Omicidio capotreno a Bologna, “Patto per il Nord”: “Sicurezza nelle stazioni e sui treni è insufficiente”
BOLOGNA - Nota stampa di "Patto per il Nord" in merito al fermo del presunto killer del capotreno ucciso alla stazione di Bologna:
"La cattura del responsabile dell’omicidio del capotreno avvenuto alla stazione di Bologna è un atto dovuto e necessario, che restituisce almeno in parte giustizia a una vittima e ai suoi familiari. Ma questa notizia non può diventare l’alibi per continuare a ignorare le responsabilità politiche di chi governa le infrastrutture e la sicurezza del Paese.
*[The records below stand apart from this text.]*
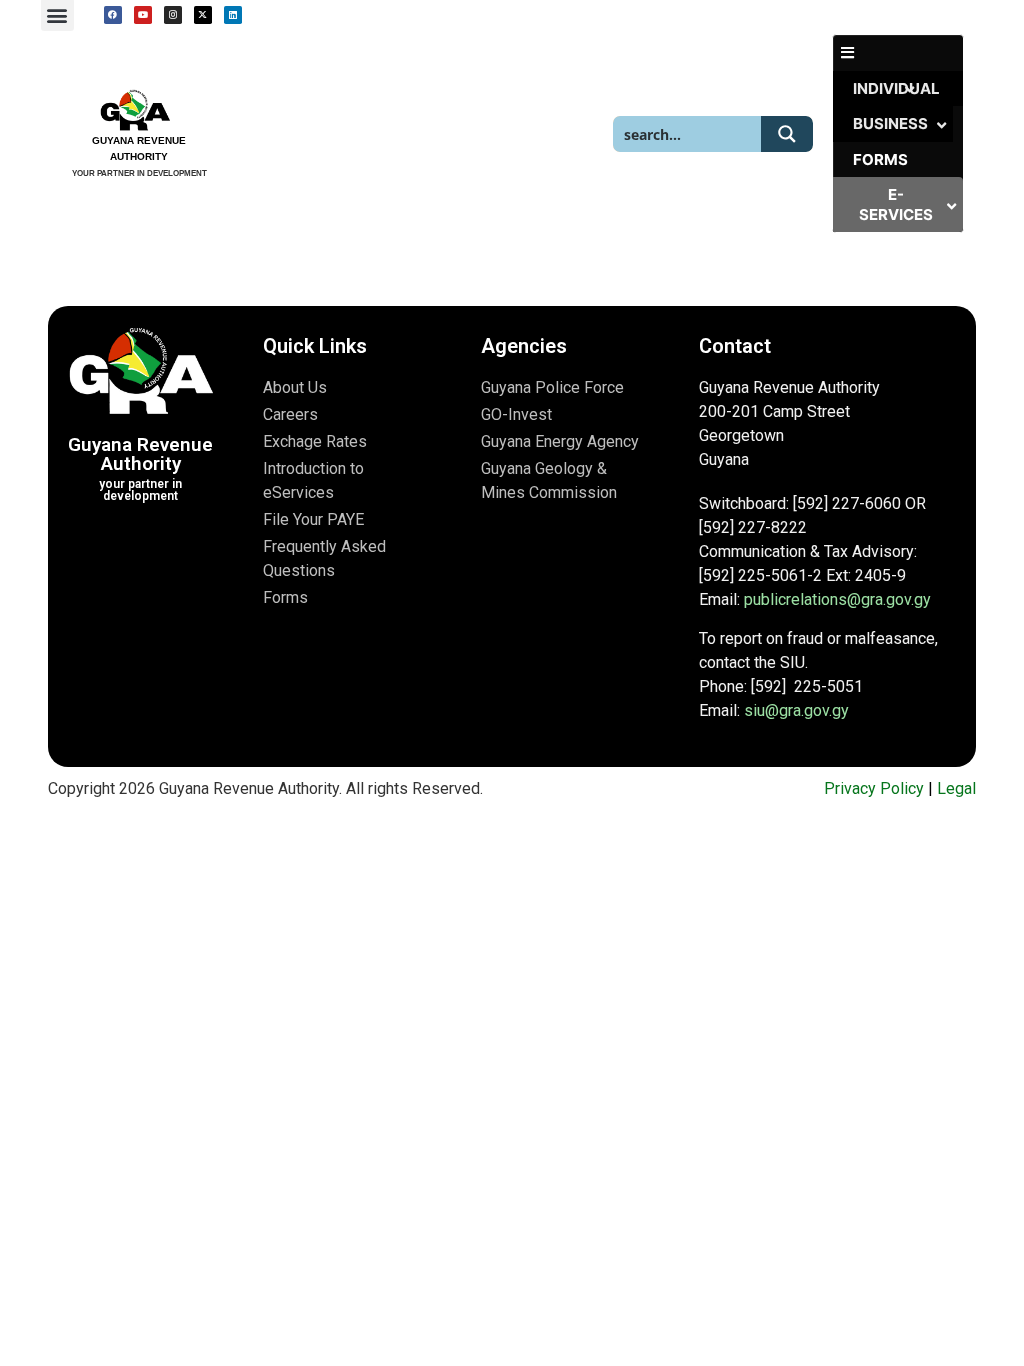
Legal (956, 788)
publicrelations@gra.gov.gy (837, 599)
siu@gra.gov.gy (796, 710)
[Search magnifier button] (787, 134)
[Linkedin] (233, 15)
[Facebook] (113, 15)
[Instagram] (173, 15)
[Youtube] (143, 15)
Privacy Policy (874, 788)
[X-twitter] (203, 15)
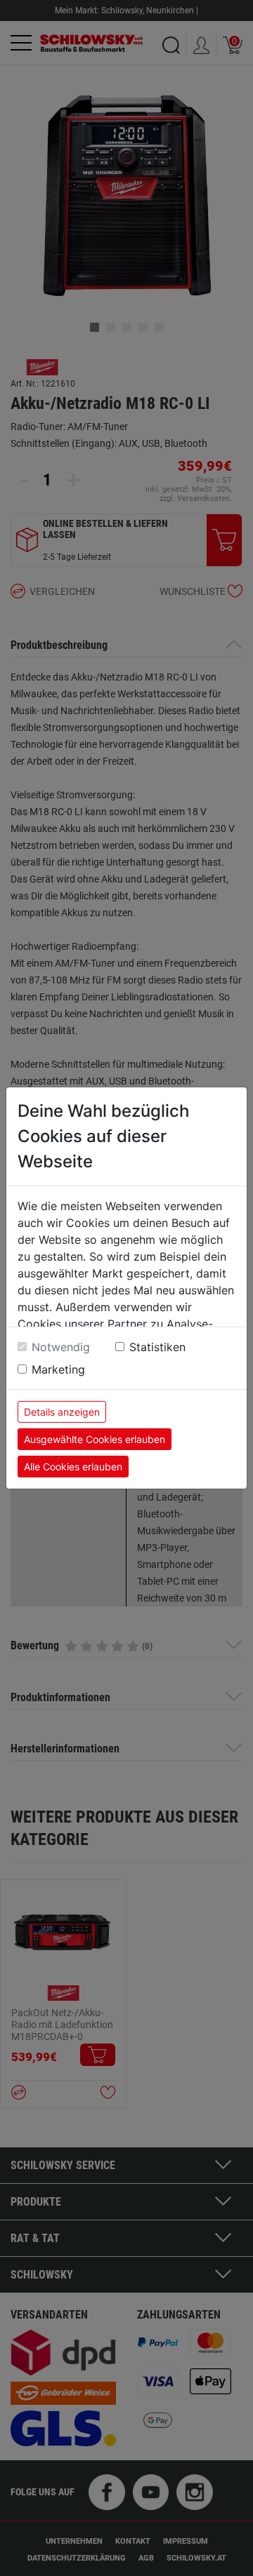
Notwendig (61, 1347)
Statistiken (157, 1347)
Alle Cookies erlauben (73, 1467)
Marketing (58, 1369)
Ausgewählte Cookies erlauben (94, 1439)
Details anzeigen (62, 1412)
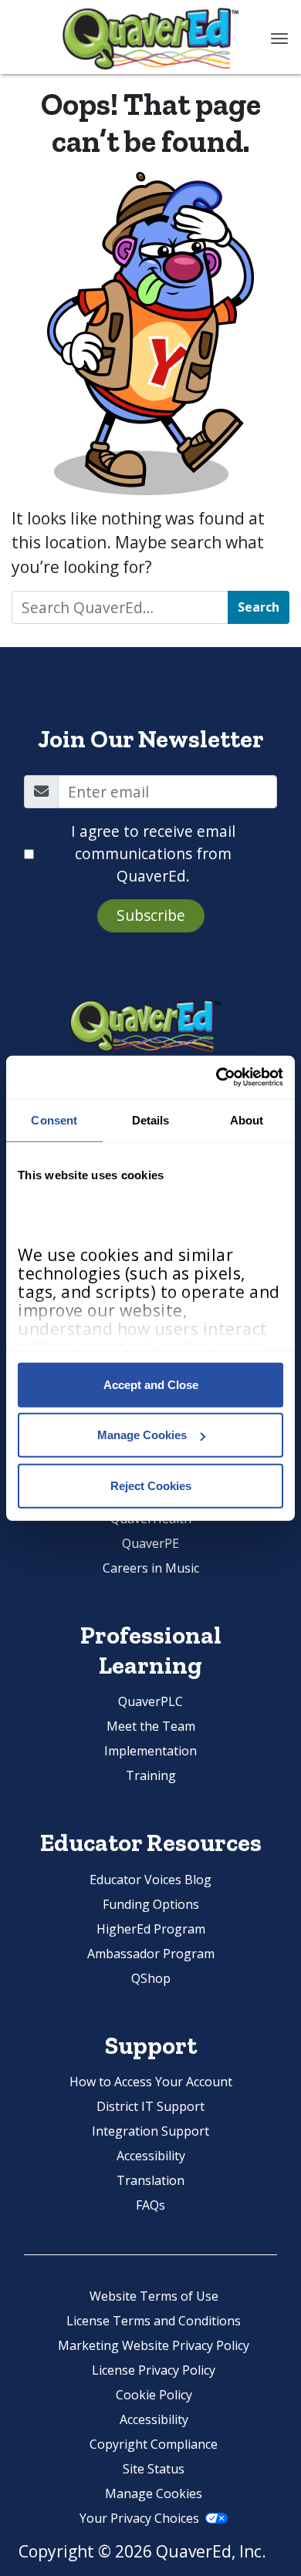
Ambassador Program (151, 1953)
Patto per il Nord Emilia ritiene fondate e legittime le posizioni espresse dai sindacati: oggi la sicurezza nelle stazioni ferroviarie e sui treni è drammaticamente insufficiente, e il personale viaggiante è lasciato troppo spesso solo ad affrontare situazioni di pericolo crescente".
"È ipocrita parlare di sicurezza a posteriori, dopo una tragedia, quando da anni si ignorano gli allarmi che arrivano dai lavoratori – dichiara Riad Ghelfi, segretario regionale Patto per il Nord Emilia –. Matteo Salvini, invece di inseguire grandi opere di propaganda come il ponte sullo Stretto, dovrebbe assumersi la responsabilità di garantire la sicurezza delle infrastrutture che esistono già, a partire dalle stazioni ferroviarie del Nord e dell’Emilia"."Secondo Patto per il Nord Emilia, la gestione attuale delle infrastrutture nazionali è scollegata dalla realtà quotidiana dei territori. Si investe in annunci e slogan, mentre mancano presidi, controlli, personale, illuminazione adeguata e sistemi di sicurezza nei luoghi dove ogni giorno transitano migliaia di cittadini e lavoratori".
"Il risultato di questa politica è sotto gli occhi di tutti – prosegue Ghelfi –: stazioni sempre più insicure, lavoratori esposti a rischi inaccettabili e uno Stato che arriva solo dopo, quando il danno è fatto. Questa non è sicurezza, è abbandono istituzionale"."Patto per il Nord Emilia chiede con forza che il Ministero delle Infrastrutture cambi immediatamente priorità: meno operazioni mediatiche, meno opere simboliche, più investimenti concreti sulla sicurezza reale, sulla manutenzione e sulla tutela di chi lavora nelle infrastrutture strategiche"."Se il Governo continua a ignorare questi problemi – conclude Ghelfi – si assumerà la responsabilità politica di ogni nuova tragedia annunciata. Il Nord non ha bisogno di ponti da copertina, ma di stazioni sicure, servizi funzionanti e rispetto per chi lavora".